§ Task instructions:
In the passage below on social networking and social class, what does the network's ideology suggest we all are?

§ Passage provided:
The idea that social classes are intentional constructions built and reinforced for strategic purposes is appealing because no other idea of social class makes much sense to me. 

Rob Horning, one of my favorite writers to disagree with, has undertaken a stimulating neo-Marxist analysis of Facebook. In this March post he argues that the conception of social relations promoted by social networking sites blinds us to the reality of social class and conflict between classes:


This interpretation of how society is organized — the one that anything labeled as “social” by the tech world helps sustain — precludes an interpretation that acknowledges the possibility of class, of concrete groups with shared interests that they work to construct and then use as the basis for forcing concessions from capital. In the network, you are on your own; its ideology suggests we are all equally points on the great social graph, no different from anyone else save for the labor we put in to establishing connections. This obviates the issues of pre-existing social capital and class habitus that facilitate the formation of better connections and the ability to reap their value instead of being exploited by them.

§ Source data:

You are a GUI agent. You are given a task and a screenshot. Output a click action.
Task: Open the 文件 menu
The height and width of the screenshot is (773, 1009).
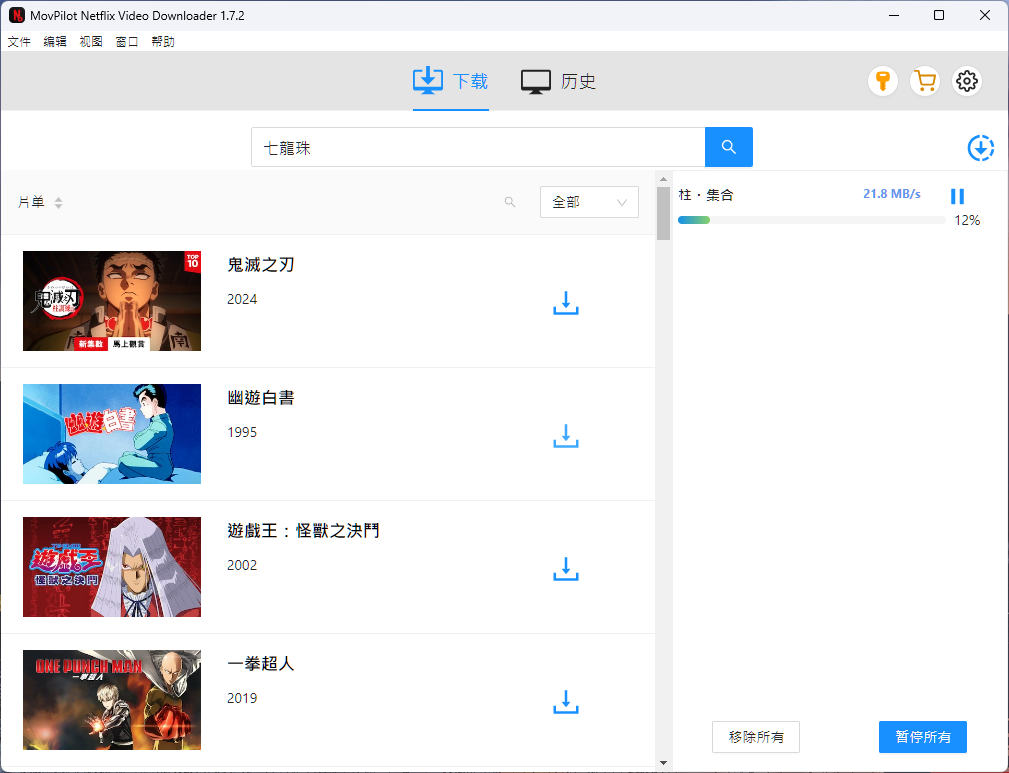[19, 42]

§ Result of the exercise:
Equally points on the great social graph, no different from anyone else except for the labor we put into establishing connections.